I am glad that I have time to experiment with different technologies all the time and lately I’ve been writing Seven Bridges api client in NodeJS and I decided to try Typescript.

Halfway through writing, I realized that I can really leverage decorators! So if I can annotate handlers with url patterns it would be great.

What do I mean with url patterns: it’s just url endpoint like this “/foo/bar/bazz”.

So I started:

Class Tool extends BaseClient { 
    constructor() {//...}

   @url('/tools') 
   get(url, options) {
       return Request.get({url: url});
   }
}

And when you look at it, it really does nothing at all.

So lets get further:

@url('/tools/{id}') 
update(url, options) {
    return Request.post({url: url, body: options.body});
}

Now this would be fun!

But we can do even more. Lets try to make it accept optional url path params:

@url('/tools/{toolId}/{revision?}') 
update(url, options) {
    return Request.post({url: url, body: options.body});
}

Let’s give it a go:

Make a getParams() function that will parse string and return Array<string> with strings being keys in curly brackets. For “/tools/{id}” you will get [“id”] (we are going to skip that part).

function getParams() {// all the magic}
// And the real thing
function url(urlTemplate?: string) { 
    var keys: Array<string>;

    if (urlTemplate) {
        keys = getParams(urlTemplate);
    }
    return function (target: any, method: string, descriptor: any) {
        return {
            value: function (opts) {
                let options: any = opts || {};
                let url: string = urlTemplate;
                if (urlTemplate && keys) {
                    function replace(key: string, optional: boolean = false): void {
                        if (options[key] || optional) {
                            let temp: string = key;
                            let value = options[key];
                            if (optional) {
                                temp = temp + '?';

                            }

                            if (optional && !value) {
                                url = url.replace('/{' + temp + '}', '');
                            } else {
                                url = url.replace('{' + temp + '}', value);
                            }
                            delete options[key]; 
                       } else {
                            if (!optional) {
                                throw Error('Missing required PATH parameter: ' + key + ' in method: ' + method);
                            }
                       }
                  }

                 _.forEach(keys, function (key) {
                      if (_.endsWith(key, '?')) {
                          key = key.substring(0, key.length ­- 1); 
                          replace(key, true);
                      } else { 
                          replace(key);

                      }
                });
            }
            return descriptor.value.apply(this, [url, options]);
        }
    };
  };

};

That’s it! Now user can pass in stuff like this:

ApiClient.Tools.update({ 
    toolId:'some­id', 
    revision: 1,
    body: {
        // the tool
    }
});

And all you did is @url(‘/tool/{toolId}/{revision?}’)
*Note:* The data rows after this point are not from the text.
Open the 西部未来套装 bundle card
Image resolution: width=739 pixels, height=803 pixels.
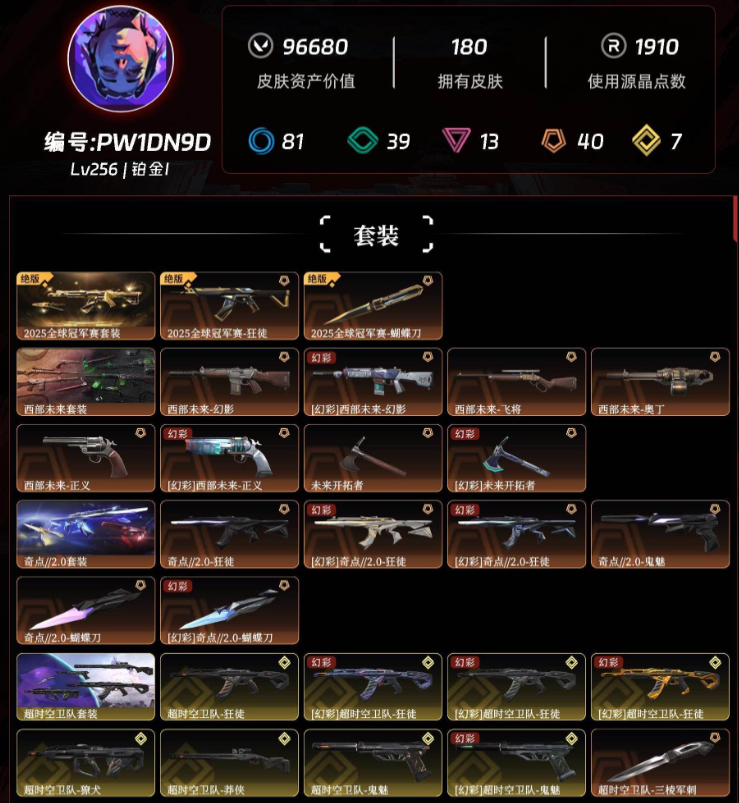[x=86, y=382]
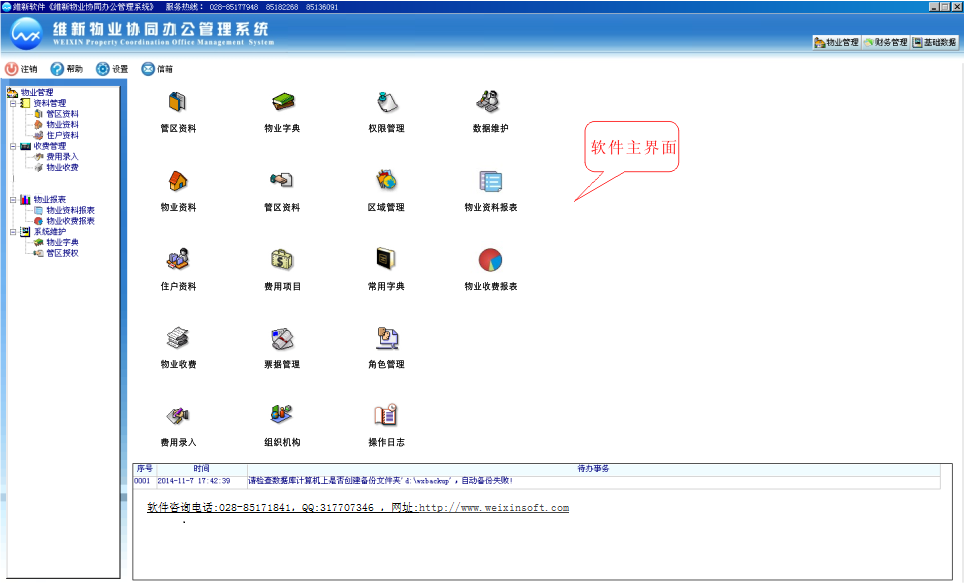Open 设置 in the toolbar
Screen dimensions: 965x584
point(112,69)
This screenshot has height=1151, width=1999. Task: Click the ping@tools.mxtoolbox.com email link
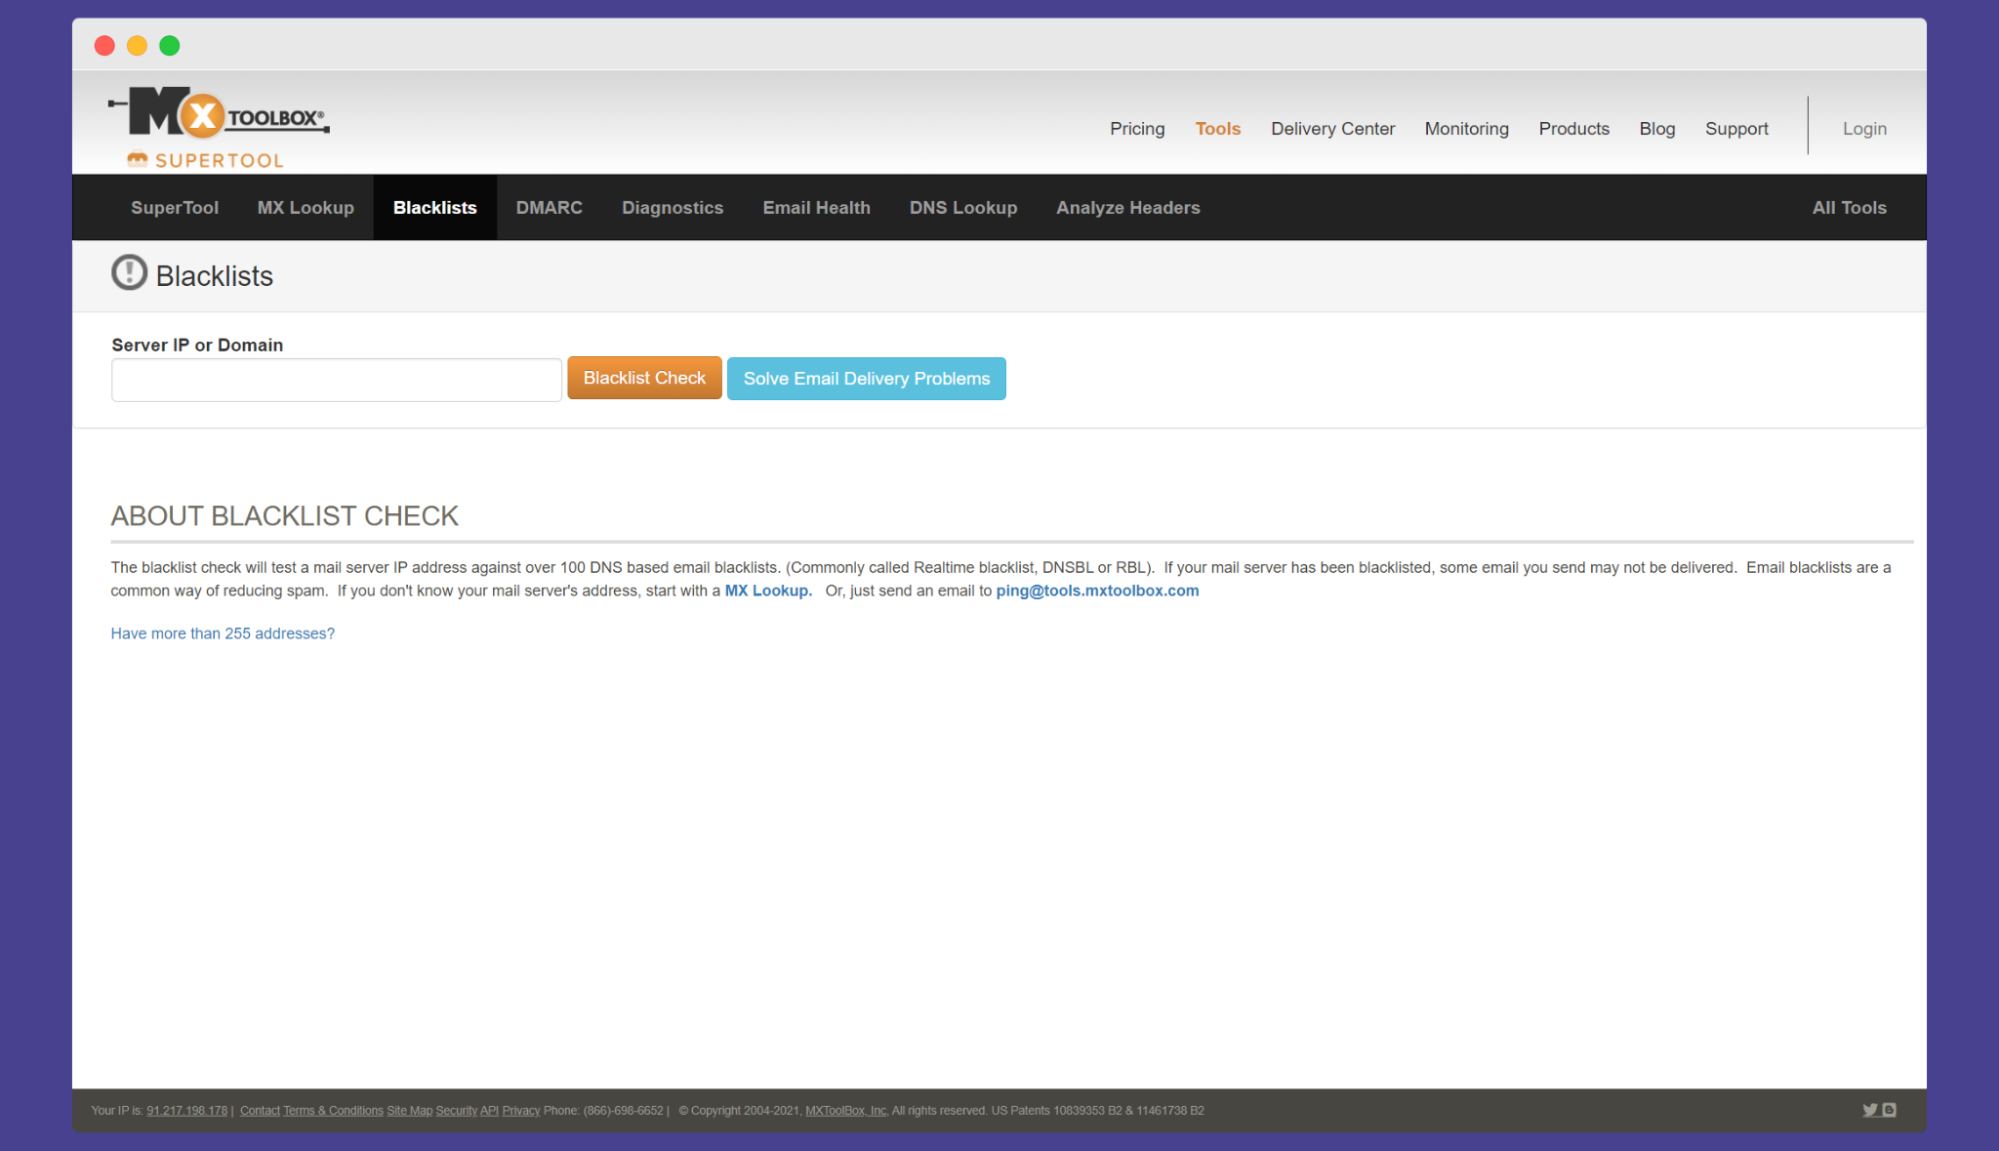coord(1097,591)
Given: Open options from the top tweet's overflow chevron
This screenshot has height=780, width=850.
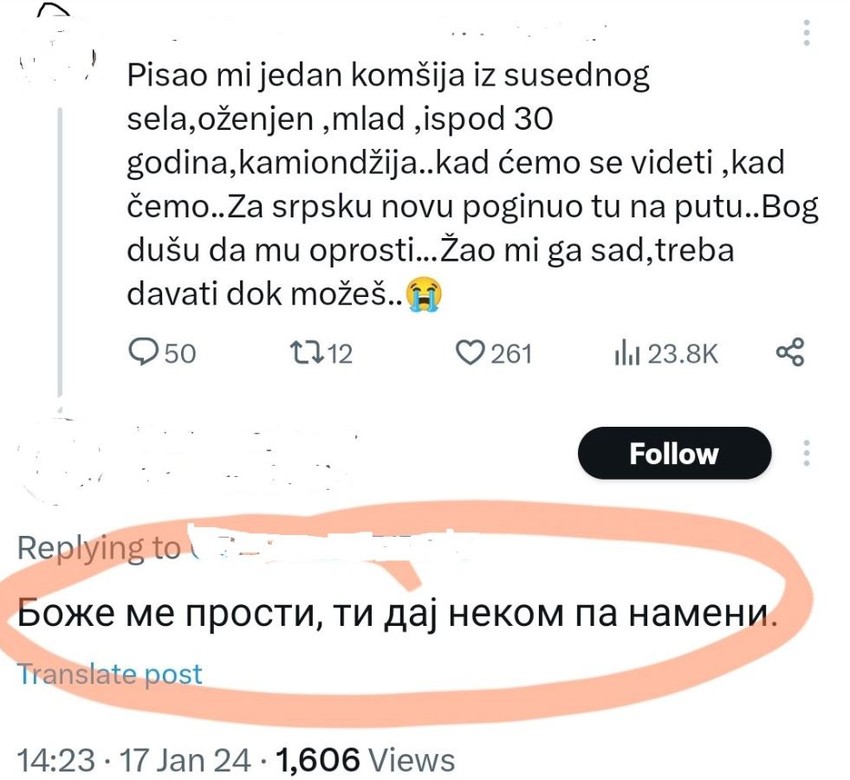Looking at the screenshot, I should point(805,30).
This brings endless possibilities and makes it so much easier to continue building stuff.

We can maybe chain multiple decorators and do something like this:

@get
@url('/tools') 
getTools(url, options) {
    // do some validations/preparing
}

One thing you must be aware of in this case is order of execution, it looks like this: **Note: Taken from typescript docs

function f() {
    console.log("f(): evaluated");
    return function (target, propertyKey: string, descriptor: PropertyDescriptor) { 
        console.log("f(): called");
    }
}

function g() {
    console.log("g(): evaluated");
    return function (target, propertyKey: string, descriptor: PropertyDescriptor) { 
        console.log("g(): called");
    }
}

class C { 
    @f()
    @g() 
    method() {}
}

This will result in:

f(): evaluated
g(): evaluated
g(): called
f(): called

That’s it, I hope I got you to the point where you want to play around and create some awesome stuff. We are entering a great javascript era, and I am super excited about it 🙂

I encourage you all to give it your best, and just share the ideas and stuff you build.